■ Data in this exercise
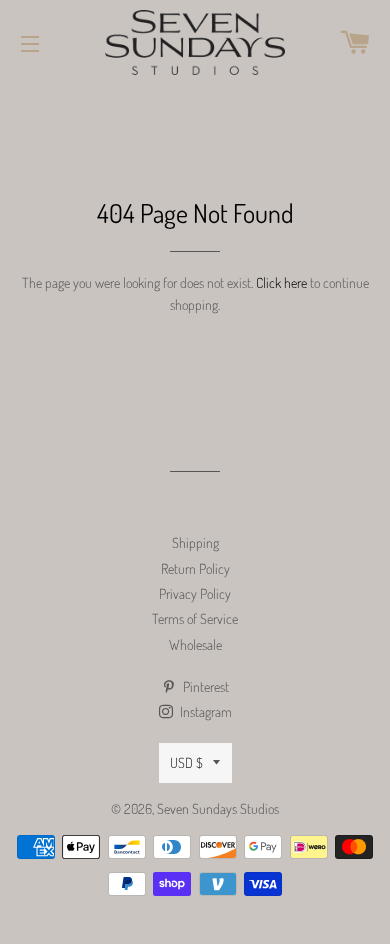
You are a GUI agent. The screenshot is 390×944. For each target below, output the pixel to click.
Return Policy (195, 568)
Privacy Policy (195, 593)
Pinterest (204, 686)
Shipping (195, 542)
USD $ (186, 762)
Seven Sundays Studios (218, 808)
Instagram (204, 711)
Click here (281, 282)
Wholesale (195, 644)
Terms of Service (195, 618)
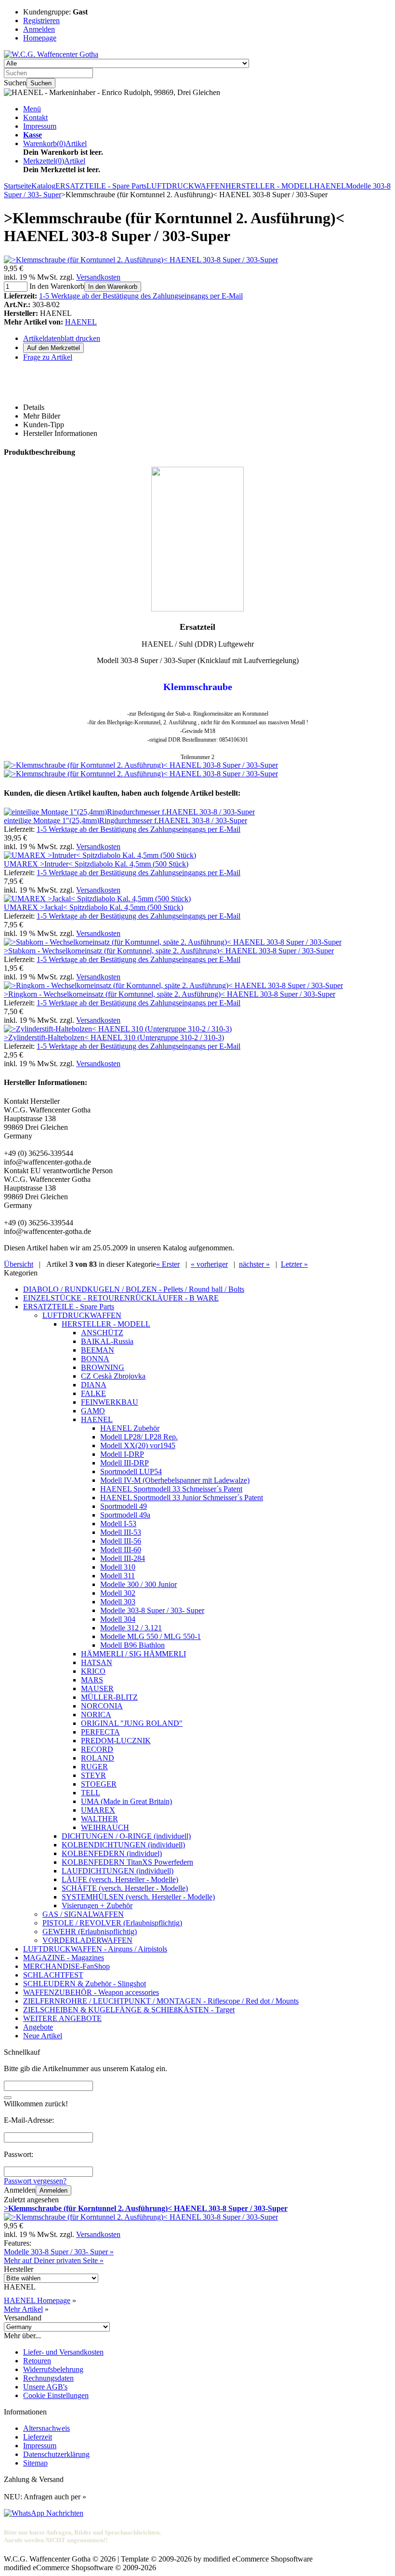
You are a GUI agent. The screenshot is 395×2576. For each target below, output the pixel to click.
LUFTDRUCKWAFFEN (81, 1315)
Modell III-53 (120, 1532)
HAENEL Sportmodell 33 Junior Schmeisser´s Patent (181, 1497)
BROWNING (102, 1367)
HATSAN (96, 1662)
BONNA (95, 1359)
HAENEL (81, 322)
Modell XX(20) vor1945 (137, 1445)
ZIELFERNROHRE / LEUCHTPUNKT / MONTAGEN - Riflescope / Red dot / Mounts (161, 2001)
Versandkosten (98, 277)
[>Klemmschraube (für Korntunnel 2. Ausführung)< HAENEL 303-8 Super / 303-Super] (141, 260)
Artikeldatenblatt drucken (61, 338)
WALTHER (99, 1819)
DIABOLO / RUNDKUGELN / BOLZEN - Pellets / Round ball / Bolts (133, 1289)
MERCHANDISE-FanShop (66, 1966)
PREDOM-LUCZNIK (116, 1740)
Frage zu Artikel (47, 357)
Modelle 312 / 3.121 (131, 1628)
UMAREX (98, 1810)
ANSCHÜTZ (102, 1333)
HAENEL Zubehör (129, 1428)
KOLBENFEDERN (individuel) (112, 1853)
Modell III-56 (120, 1541)
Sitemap (35, 2463)
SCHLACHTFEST (53, 1975)
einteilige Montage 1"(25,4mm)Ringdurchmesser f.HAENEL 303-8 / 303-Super (125, 820)
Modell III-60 (120, 1550)
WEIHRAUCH (105, 1827)
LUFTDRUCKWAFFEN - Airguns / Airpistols (95, 1949)
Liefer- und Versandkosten (63, 2352)
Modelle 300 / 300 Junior (138, 1584)
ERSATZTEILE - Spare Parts (68, 1306)
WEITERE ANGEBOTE (62, 2018)
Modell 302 (117, 1593)
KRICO (93, 1671)
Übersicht (18, 1264)
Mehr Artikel (23, 2309)
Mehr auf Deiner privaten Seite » (54, 2260)
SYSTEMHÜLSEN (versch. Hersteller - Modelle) (138, 1897)
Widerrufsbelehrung (53, 2369)
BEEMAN (97, 1350)
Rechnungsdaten (48, 2378)
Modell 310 (117, 1567)
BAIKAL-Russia (107, 1341)
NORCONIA (102, 1706)
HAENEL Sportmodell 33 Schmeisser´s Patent (171, 1489)
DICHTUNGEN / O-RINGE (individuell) (126, 1836)
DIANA (93, 1385)
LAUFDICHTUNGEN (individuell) (117, 1871)
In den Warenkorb (112, 286)
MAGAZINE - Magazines (63, 1957)
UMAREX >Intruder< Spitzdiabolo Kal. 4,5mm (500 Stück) (96, 864)
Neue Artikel (42, 2036)
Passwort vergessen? (35, 2181)
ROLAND (97, 1758)
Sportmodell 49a (125, 1515)
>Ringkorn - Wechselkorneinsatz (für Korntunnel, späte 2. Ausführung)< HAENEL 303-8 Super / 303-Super (169, 994)
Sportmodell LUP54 (131, 1471)
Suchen (41, 83)
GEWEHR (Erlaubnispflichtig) (89, 1931)
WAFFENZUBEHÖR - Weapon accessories (91, 1992)
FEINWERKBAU (109, 1402)
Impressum (39, 126)
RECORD (97, 1749)
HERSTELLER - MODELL (106, 1324)
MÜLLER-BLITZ (109, 1697)
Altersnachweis (46, 2428)
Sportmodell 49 (123, 1506)
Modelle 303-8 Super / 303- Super (152, 1610)
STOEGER (99, 1784)
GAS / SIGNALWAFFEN (83, 1914)
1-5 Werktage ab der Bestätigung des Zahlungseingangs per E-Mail (141, 296)
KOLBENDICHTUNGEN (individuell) (123, 1845)
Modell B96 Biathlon (132, 1645)
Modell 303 (117, 1602)
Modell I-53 (118, 1523)
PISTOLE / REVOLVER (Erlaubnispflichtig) (112, 1923)
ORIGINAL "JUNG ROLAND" (132, 1723)
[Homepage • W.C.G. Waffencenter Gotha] (51, 54)
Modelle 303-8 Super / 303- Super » (59, 2252)
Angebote (38, 2027)
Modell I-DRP (122, 1454)
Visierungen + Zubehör (97, 1905)
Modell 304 (117, 1619)
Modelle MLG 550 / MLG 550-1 (150, 1636)
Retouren (37, 2361)
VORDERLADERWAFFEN (87, 1940)
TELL (90, 1793)
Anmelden (53, 2190)
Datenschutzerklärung (56, 2454)
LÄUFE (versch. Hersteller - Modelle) (120, 1879)
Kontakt (35, 117)
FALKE (93, 1393)
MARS (92, 1680)
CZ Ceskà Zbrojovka (113, 1376)
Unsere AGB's (45, 2387)
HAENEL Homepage (37, 2300)
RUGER (94, 1767)
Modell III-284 (122, 1558)
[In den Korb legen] (8, 2097)
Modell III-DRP (124, 1463)
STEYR (93, 1775)
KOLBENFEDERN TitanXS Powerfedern (127, 1862)
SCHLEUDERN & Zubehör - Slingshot (84, 1983)
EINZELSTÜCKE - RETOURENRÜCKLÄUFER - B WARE (121, 1298)
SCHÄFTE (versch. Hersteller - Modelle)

■ The problem
Please copy all lines of the listing in which the string "below" occurs.

■ Output of the exercise
You are a GUI agent. The screenshot is 390×944. For each target below, output the pixel to click.
You are a GUI agent. The screenshot is 395×2576. For each target below, output the pixel to click.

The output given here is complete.